The American wedding industry claims it’s not seen a lag in growth due to the economic meltdown. In fact, many jewelers say their profits come in from the sales of diamond engagement rings. Though gemstone professionals claim that rubies, emeralds, sapphires and the like are gaining ground- it’s the same percentage of women who preferred gemstones above diamonds who are making these purchases- not new converts to the brilliance & beauty of gemstones.

Nope, the wedding industry is bright & burning – women want to get married to prove their worth. Whether their parents find a partner for them or they themselves snare one- seems like a woman needs a man to make her whole. You’d be surprised – Indians are dabbling in event planning – why? Because planning a wedding is akin to standing in front of an oncoming train- and having/wanting to do it. Our baggage of ‘tradition’ & culture is fodder for the event management sector, all we need is Reliance tying up with ‘The Knot’ (well-known wedding industry website), and India will enter the 21st century way of planning life on the Internet.

The West is a funny place- they make up the rules as they go along. Case in point is the establishment of the diamond engagement ring rule. According to the Internet (and we know everything on the Internet is true), De Beers was the reason diamonds became the precious stone of choice for a man to give his fiancée. Though with the discovery of diamond mines being discovered almost on a daily basis, due to advanced mining & recovery techniques- I’m tempted to ask: what is so special about a diamond? Diamonds have little or no resale value unless they weigh over a carat. Of course, we hear of diamonds selling for millions of dollars per carat – but the fact is that the diamond itself is HUGE. Not like the ones on most mass-manufactured diamond rings, which are less than a carat. Sometimes, they’re just 0.1 carat.
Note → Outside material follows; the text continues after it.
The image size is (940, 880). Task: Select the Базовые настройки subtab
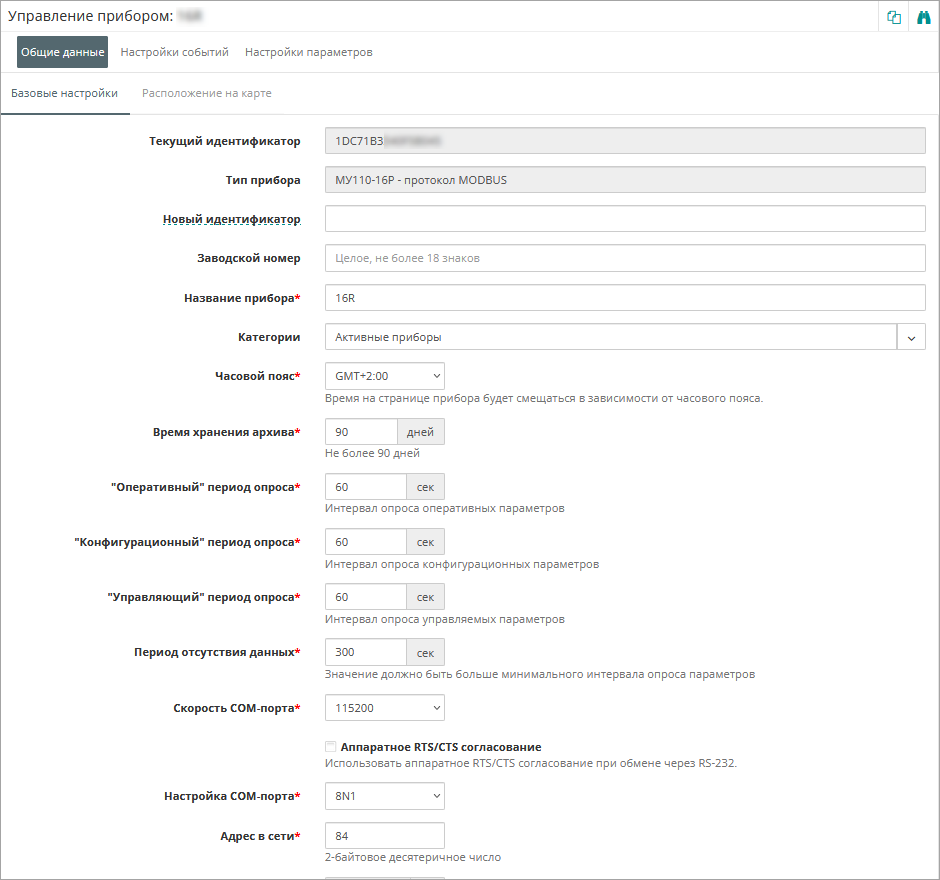click(64, 94)
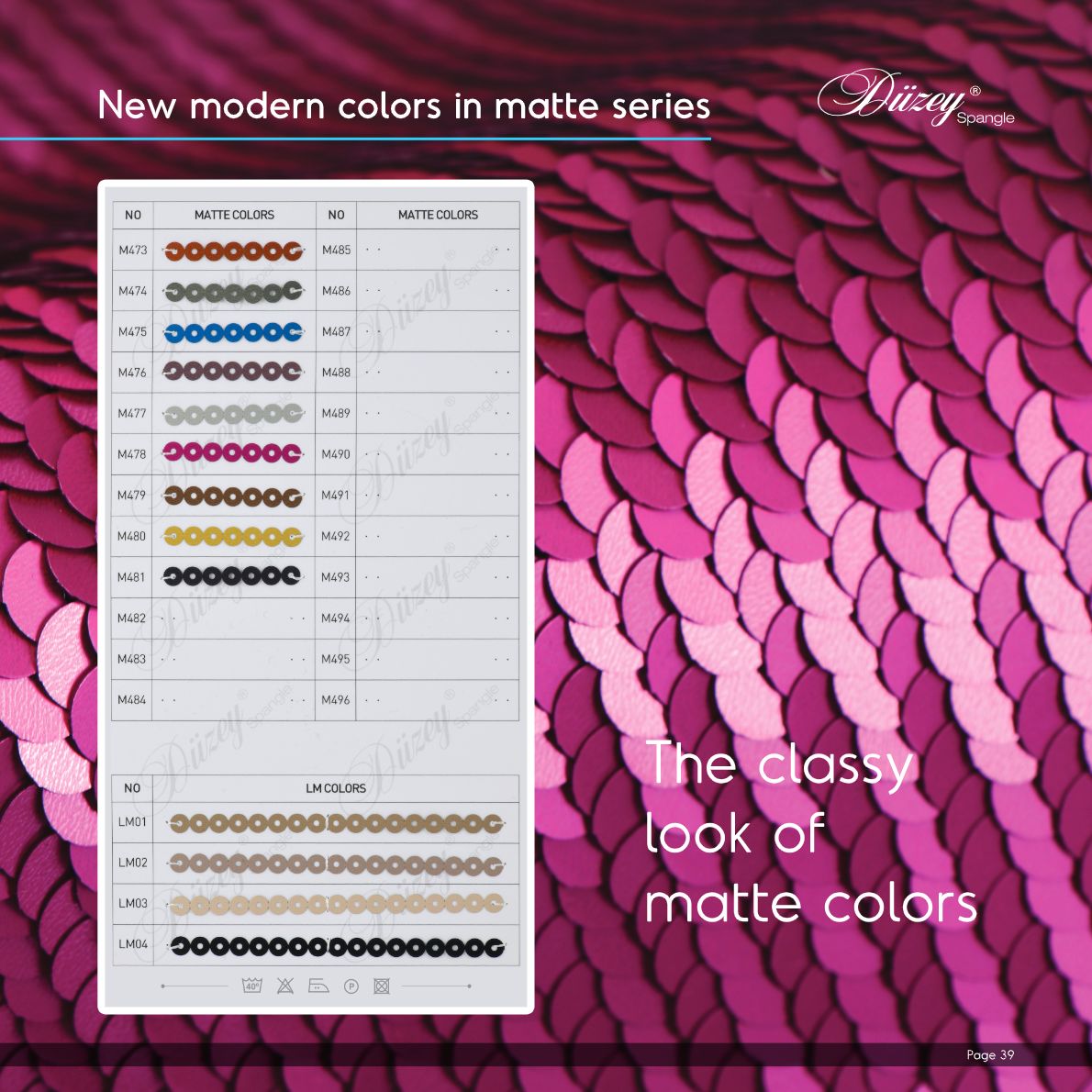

But who really cares about that? We all love buying into the perfect wedding and spend copious amounts of money on things we don’t really need in the belief that this will lead to a magically happy married life.

That’s leads me to another question why do Indian parents of daughters splurge on getting their girls married to strangers? Sure we all want to throw a great party & show off our wealth- but maybe we could contemplate not spending so grandiosely & give the precious daughter a gift she can count on – when she really needs it?